An exciting feeling of transformation…
Environmentalist Matt Mellen heads to Scotland to witness the transformation of an ambitious new project at the Alladale Wilderness Reserve.
Alladale is not a typical Highland estate. Unlike much of the surrounding region, the 23,000 acres near Inverness in Scotland are no longer manipulated by land owner Paul Lister to optimise hunting, fishing and shooting experiences for traditional sporting guests. As a result, the land is gradually changing. What we think of as Scottish countryside – the barren highlands of heather and rock, are not, in fact, natural landscapes. They are the result of ancient deforestation that has been followed and compounded by hundreds of years of overgrazing by excessive deer populations. The Romans called Scottish wilderness “the Great Forest of Caledon,” once covering 1.5 million hectares, today only 16,000 hectares remain. Since then, humanity’s full-spectrum assault on nature has been so sustained that every single large carnivore has been rendered extinct. The wolves, elk, wild boar, lynx, bear and wild cat that roamed the forest are now only present in the fossil record.
If the primary use for an estate is stalking, then an over-abundance of deer serves a purpose – not least because it is profitable. But from an ecological perspective the land offers but a fraction of its full potential – capturing carbon, creating soil and offering habitat as just some examples. In this era defined by environmental challenges and species loss, a new way of thinking about how to manage large estates is emerging and offers a new and fascinating travel adventure. Pioneering this movement is Paul Lister – a maverick land owner with a big vision. When Paul bought the Alladale Wilderness Reserve ten years ago, he was not only struck by the barren beauty of the Scottish Highlands, but also found himself deeply affected by what has been lost and aware that he was in a position to do something about it:
“The concept of returning large Carnivores, like wolves and bears into a large-scale Wilderness Reserve in the Scottish Highlands is not an entirely a new concept, South Africa has developed the blueprint very well. It is the right thing to do morally, ethically, socially, financially, economically and environmentally; especially in an area where there is currently so little opportunity. These are all issues that will be addressed in a study that The European Nature Trust is conducting this year.”

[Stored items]
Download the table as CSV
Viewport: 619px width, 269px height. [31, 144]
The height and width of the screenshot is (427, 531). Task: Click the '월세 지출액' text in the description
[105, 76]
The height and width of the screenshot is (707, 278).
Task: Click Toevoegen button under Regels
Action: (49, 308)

> _Activities_
(1) In the Alladale passage, how many hectares of the Great Forest of Caledon remain today?
(2) Please resume the Alladale passage, starting right after its final sentence.

> _Expected responses_
(1) 16,000 hectares remain.

(2)
A trophic cascade describes the ecological repercussions of removing species. With large predators removed from Scotland, deer numbers have increased above what the landscape can sustain. This leads to overgrazing preventing tree saplings from maturing and to sad scenes of dead, starved deer in the winter when access to food declines. Constant overgrazing leads to a monotonous, homogenous landscape that lends itself well to commercial shoots but offers almost nothing in terms of ecological services. Like a collapse of dominoes diversity gives way to a simple denuded landscape. Alladale still offers traditional sporting activities like stalking and trout fishing but there is the added element now of seeing first hand a large-scale, ecological restoration project under way. The traditional Victorian highland central lodge has capacity for up to 14 guests to stay in style and two self catering cottages offer an even more remote experience further off the road in from Inverness. These well equipped abodes are the perfect launch pad to investigate the beginning of an extraordinary initiative which will evolve for centuries to come.
Seeing the tenacious, luminous saplings rise up out of the bracken and branch out to embrace the sun there is an exciting feeling of transformation. The next step is to bring back the long-extinct megafauna.
To date, 800,000 trees have been planted and protected from deer by a new fence. This is just the beginning, Lister wants to reintroduce the predators which will naturally control the deer population and in doing so enable the regrowth of forest transforming a part of Scotland for the benefit of generations to come. Striding through the heather with his team Paul observes that he will not be around to see the culmination of this work – but Ryan – a ranger recruited from the reserve estate’s outdoor experience school program will. Out hiking the resurgent lands it was fascinating to hear the complex ongoing work required to do something different with a large estate. Seeing the tenacious, luminous saplings rise up out of the bracken and branch out to embrace the sun there is an exciting feeling of transformation. The next step is to bring back the long-extinct megafauna.
Paul’s long-term perspective and passion has been inspired, in part, by life-changing experiences in Europe’s last remaining wilderness. 99% of European forest has been cut down. Of the remaining 1% half is in Romania. This fragile and precious reserve of wild species is testament to the beauty and abundance of a forest that has never been felled. Lister’s epiphany in the wilderness speaks to the psychological, emotional and spiritual nourishment offered by wild places and spurred him to take action along side other environmental luminaries such as HRH Prince Charles – another ambassador for Romanian wilderness.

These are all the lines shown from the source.